To do this, we need to start by addressing the population’s basic needs before narrowing in on the individual child that needs help. These interventions also need to be multi-sectoral in that they involve different organizations. These interventions need to be scientifically rigorous, starting from the research going into adapting them, all the way to the research that tests the efficacy. These interventions must address any stigmatization and discrimination that takes place around the concept of mental health. They must take into account local perspectives throughout the entire adaptation process so they can be culturally relevant. And lastly, these interventions should be replicable and sustainable. A way to address this need is to implement these programs into schools. That way, they can reach a large number of children (Jordans et al., 2018).
War Child Holland uses these suggestions to create multi-level, multi-sectoral interventions from a socio-ecological perspective.
One of their techniques is known as the Community Case Detection Tool (CCDT), which we will be working with for our project. The CCDT was tested for efficacy as a proactive detection tool for internalizing and externalizing problems among children and adolescents (6–18) in military-occupied Palestine (van den Broek et al., 2021). Seeking mental health is a multi-step process involving awareness of mental health needs, obtaining information about various services, wanting help, and actually getting these services. The CCDT was adapted to address the barriers of time, human resources, and money barriers by making the tool affordable, easy to understand, and easy to train. Researchers used literature, clinical and field experience in the area, focus groups, and feasibility of detecting the symptoms in every life when deciding what symptoms their tool would test for and then used a psychologist translator to develop the tool. The CCDT consists of a vignette that describes and shows pictures of examples of children displaying psychological symptoms of externalizing and internalizing and asks ‘do you know a child displaying these symptoms?’ Researchers trained local teachers and community members for a day on how to use the tool. After a child was flagged based on the vignette, research assistants asked the caregiver if trained psychologists could screen them. They compared the results of the CCDT to The Strengths and Difficulties Questionnaire (looks for emotional symptoms, conduct problems, inattention-hyperactivity, peer problems, and prosocial behavior) and The Schedule for Affective Disorders and Schizophrenia for School-Age Children and the Ten Questions Screen for Childhood Disability. The CCDT accurately flagged 77% of the cases as needing psychological treatment, meaning that the tool is encouragingly accurate.
A significant limitation of the study was that 1/3 of the children were excluded because their caregivers said no or could not be reached. This is where our project comes in. We will look at what encourages some caregivers and their children to comply and seek help and use that information to encourage others to do the same.

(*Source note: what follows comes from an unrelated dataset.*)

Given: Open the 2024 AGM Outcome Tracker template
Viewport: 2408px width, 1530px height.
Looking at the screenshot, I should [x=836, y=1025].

Jordans, M. J., van den Broek, M., Brown, F., Coetzee, A., Ellermeijer, R., Hartog, K., Steen, F., & Miller, K. E. (2018). Supporting children affected by war: Towards an evidence-based care system. In Mental health of refugee and conflict-affected populations (pp. 261–281).

van den Broek, M., Hegazi, L., Ghazal, N., Hamayel, L., Barrett, A., Kohrt, B. A., & Jordans, M. J. (2021). Accuracy of a proactive case detection tool for internalizing and externalizing problems among children and adolescents. Journal of Adolescent Health.